▶ Text extract:
:::::

[Gluster-users] Performance
Hiren Joshi
josh at moonfruit.com
Thu Aug 13 08:31:05 UTC 2009
What are the advantages of XFS over ext3 (which I'm currently using)? My
fear with XFS when selecting a filesystem was that it's not as active or
as well supported as ext3 and if things go wrong, how easy would it be
to recover?
I have 6 x 1TB disks in a hardware raid 6 with battery backup and UPS,
it's now just the performance I need to get sorted...
________________________________
From: Liam Slusser [mailto:lslusser at gmail.com]
Sent: 12 August 2009 20:35
To: Mark Mielke
Cc: Hiren Joshi; gluster-users at gluster.org
Subject: Re: [Gluster-users] Performance
I had a similar situation. My larger gluster cluster has two
nodes but each node has 72 1.5tb hard drives. I ended up creating three
30TB 24 drive raid6 arrays, formated with xfs and 64bit-inodes, and then
exporting three bricks with gluster. I would recommend using a hardware
raid controller with battery backup power, UPS power, and a journaled
filesystem and i think you'll be fine.
I'm exporting the three bricks on each of my two nodes, the
clients are using replication to replicate each of the three bricks on
each server and then using distribute to tie it all together.

:::::

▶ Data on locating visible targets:
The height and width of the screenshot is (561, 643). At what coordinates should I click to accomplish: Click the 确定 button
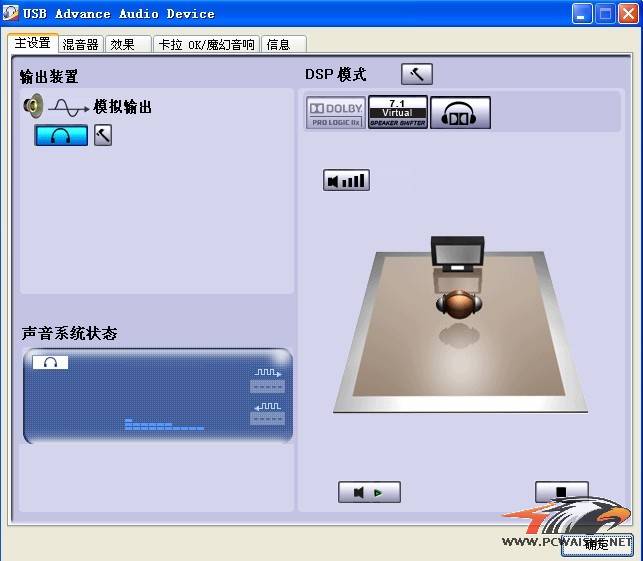[x=596, y=544]
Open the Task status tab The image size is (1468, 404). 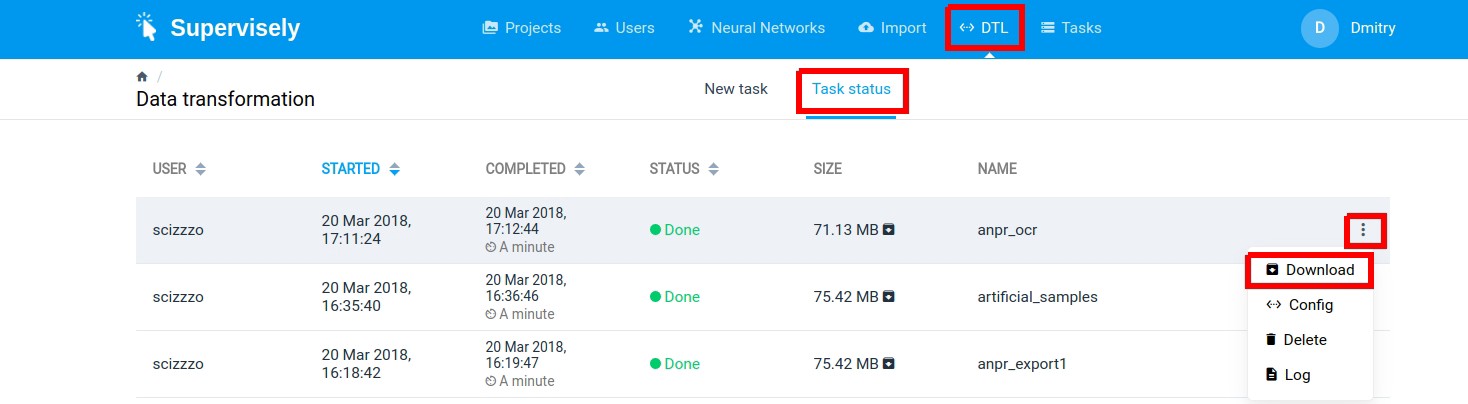[x=851, y=89]
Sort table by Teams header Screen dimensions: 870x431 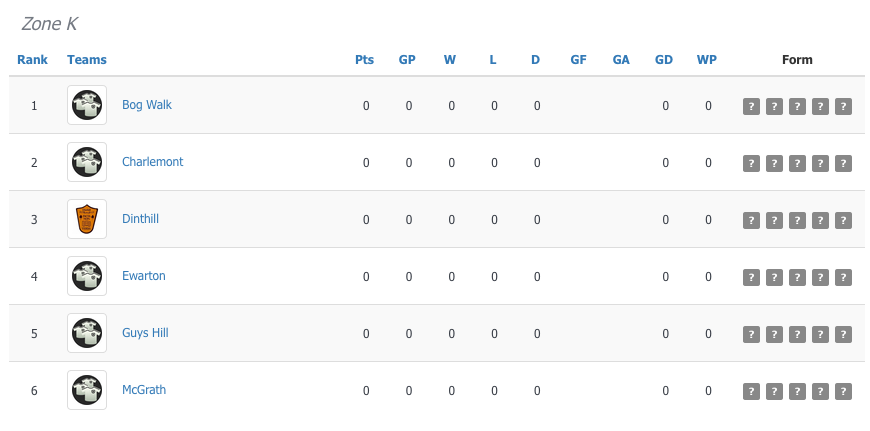[x=87, y=60]
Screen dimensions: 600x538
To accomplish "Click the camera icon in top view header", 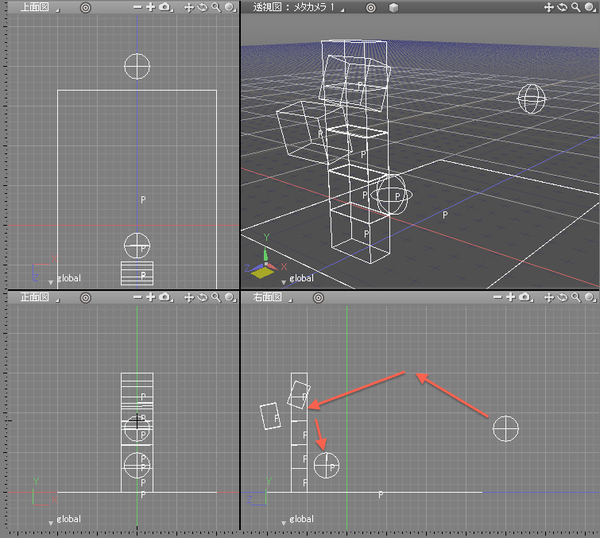I will point(163,7).
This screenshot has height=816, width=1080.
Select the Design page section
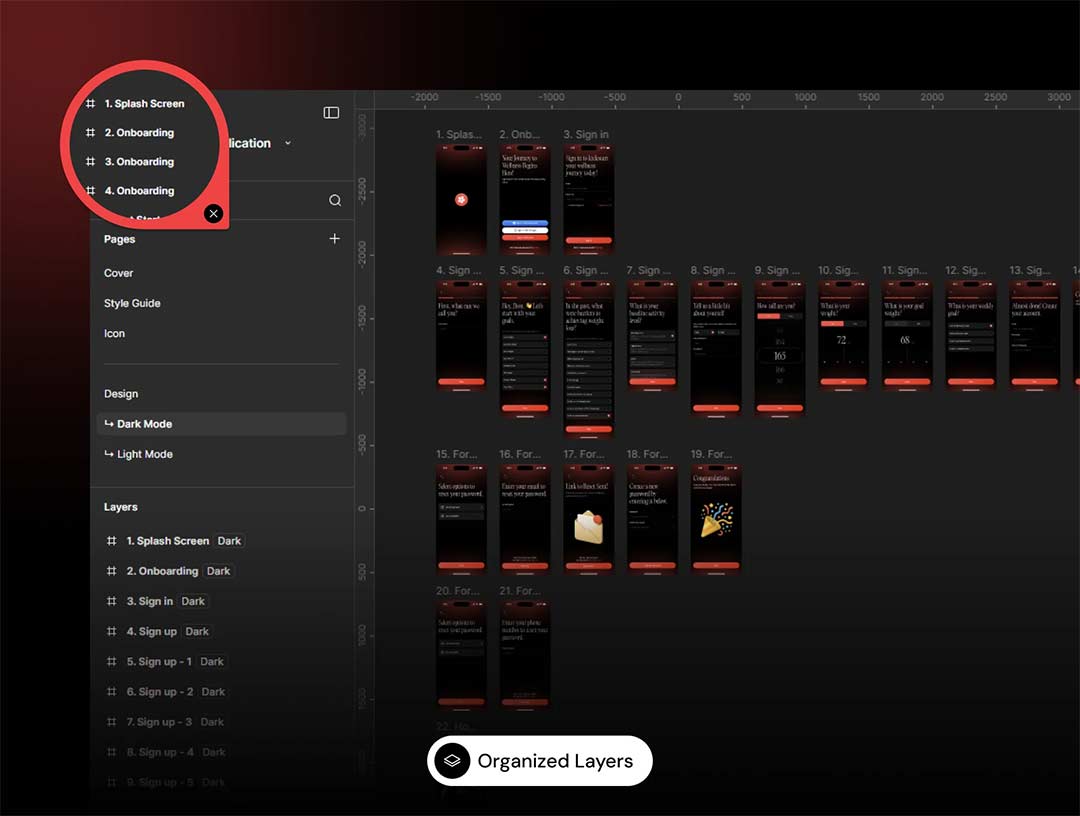click(121, 394)
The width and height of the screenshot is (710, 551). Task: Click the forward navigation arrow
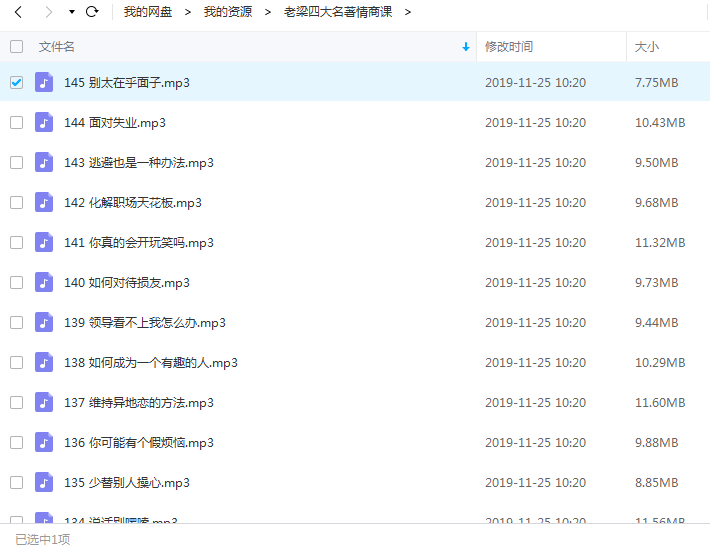[x=47, y=12]
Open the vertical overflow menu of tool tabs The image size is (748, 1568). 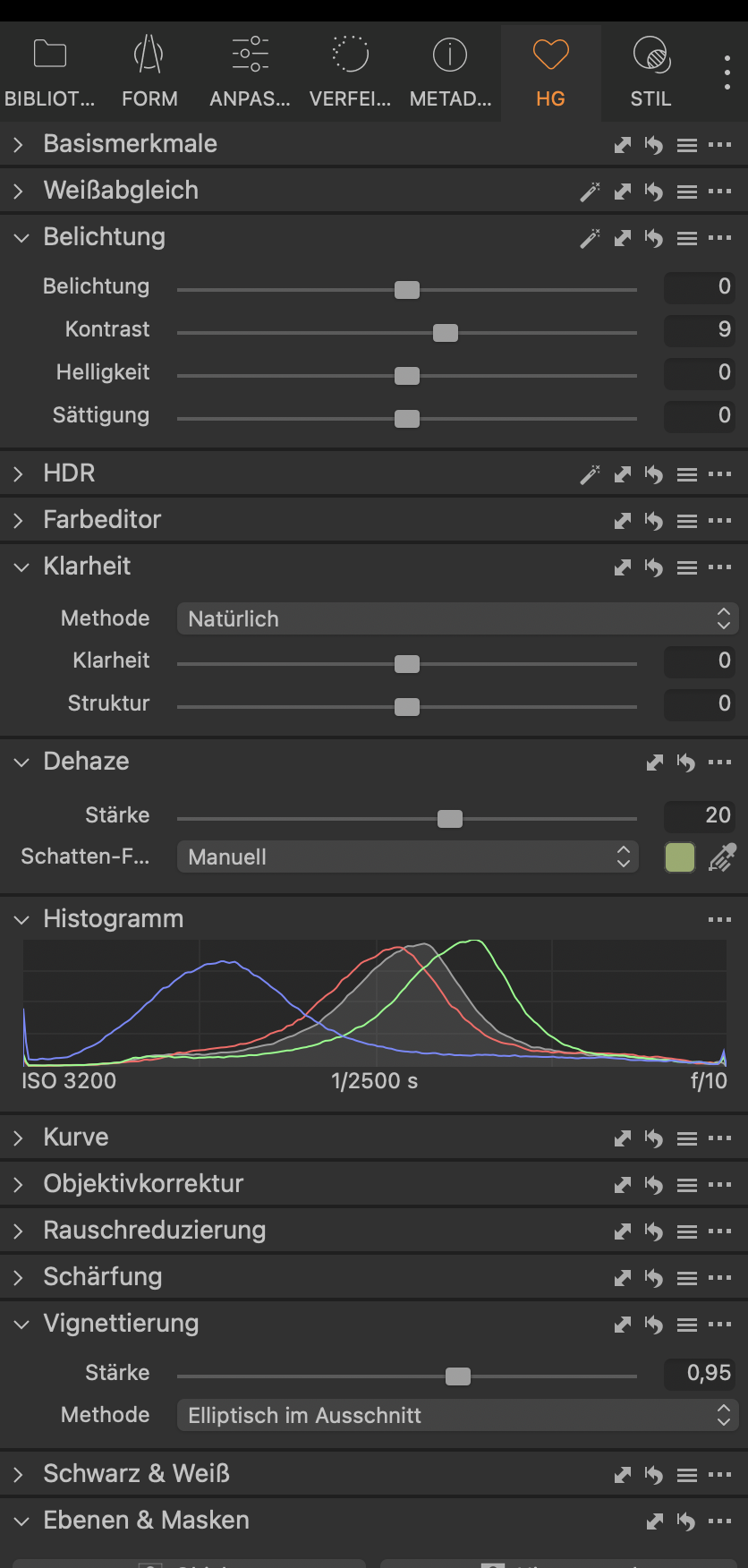[727, 72]
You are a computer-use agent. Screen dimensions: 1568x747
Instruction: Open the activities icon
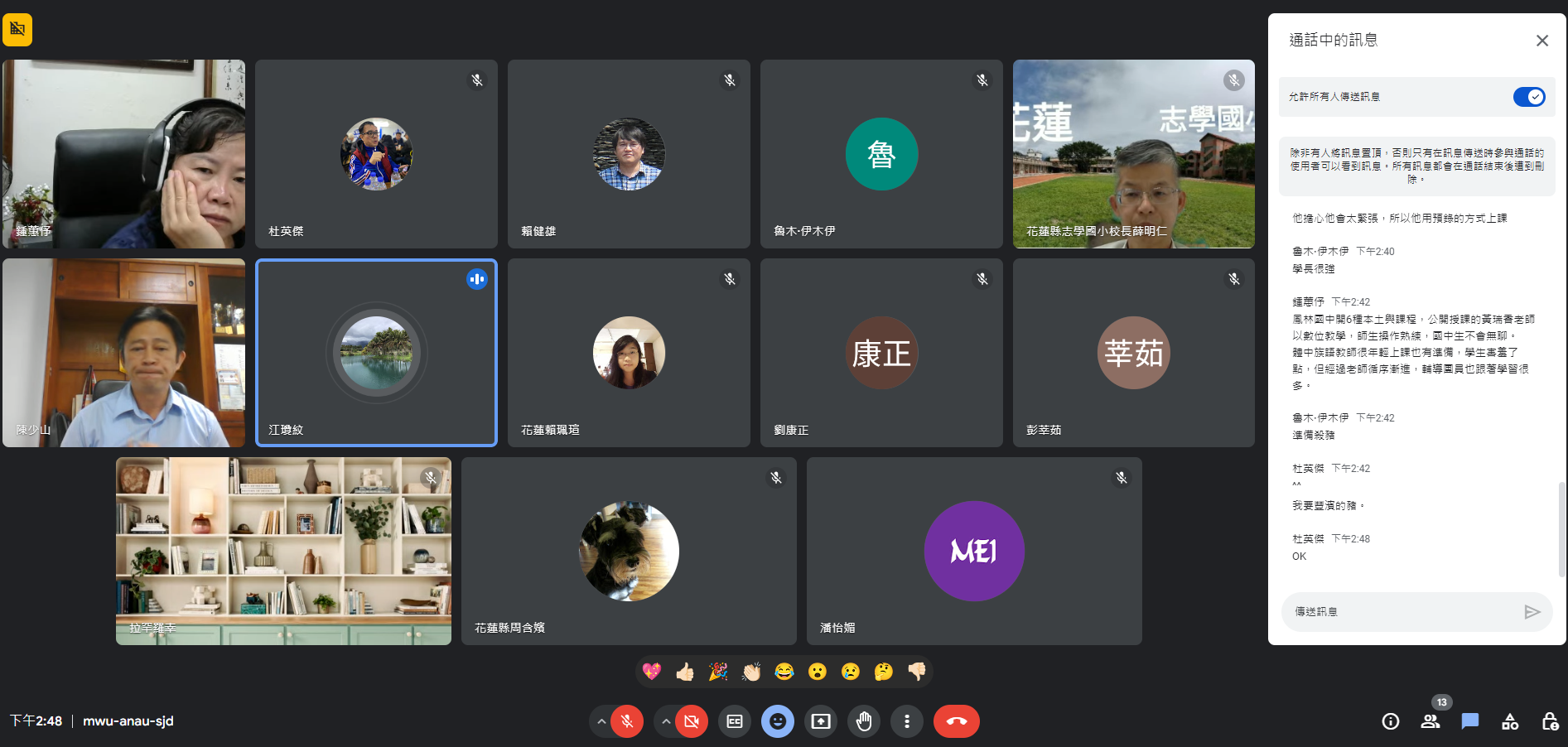click(x=1510, y=721)
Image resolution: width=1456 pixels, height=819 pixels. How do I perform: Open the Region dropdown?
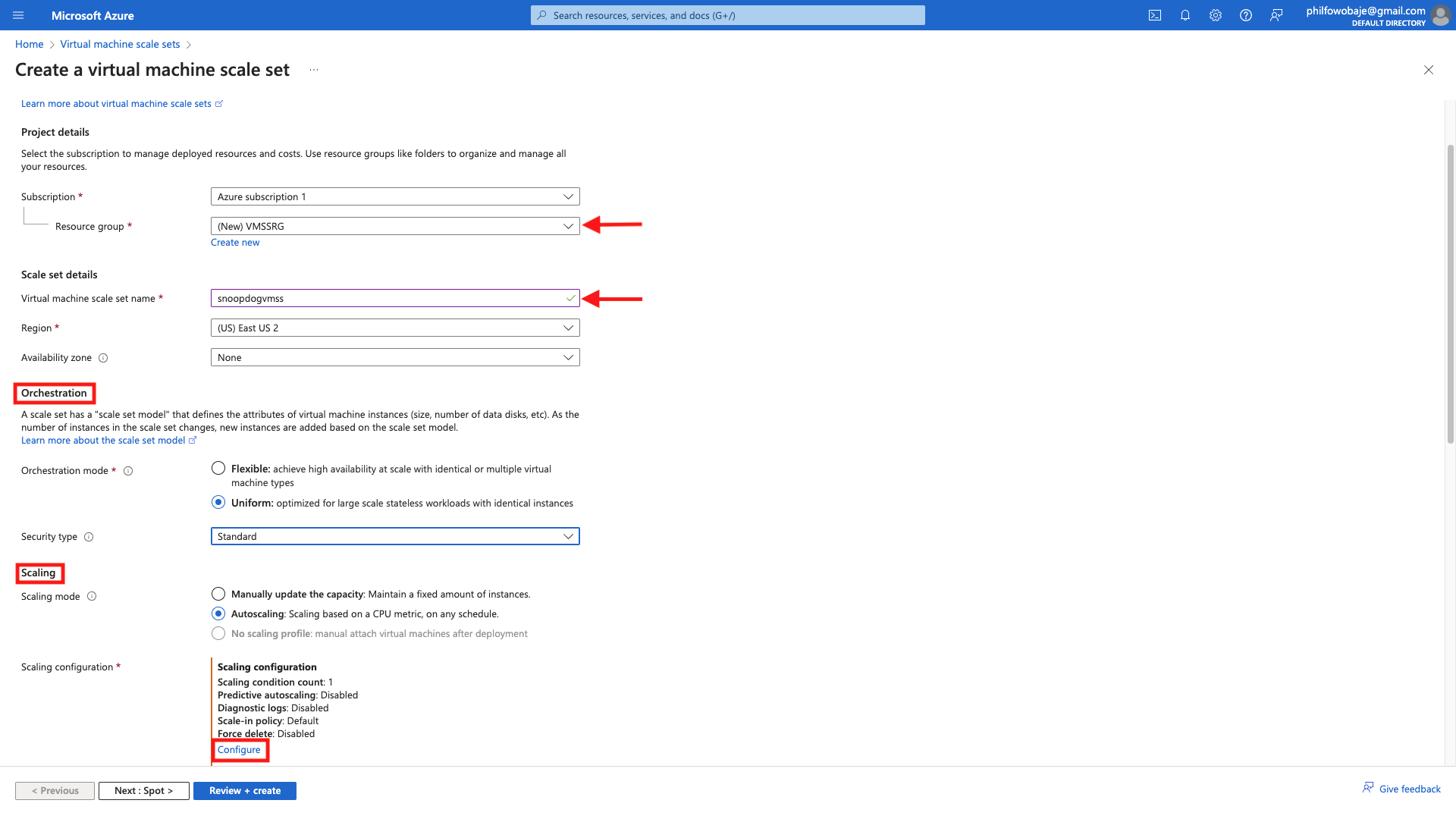tap(394, 328)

:::::

▶ Short task:
Answer the following questions about the Gluster performance message.
(a) Which filesystem does Hiren Joshi state he is currently using?
(b) How many disks, and of what size, are in Hiren Joshi's hardware RAID 6?
(c) How many hard drives does each node in Liam Slusser's larger cluster have?

▶ The output:
(a) ext3
(b) Six 1TB disks
(c) 72 hard drives of 1.5TB each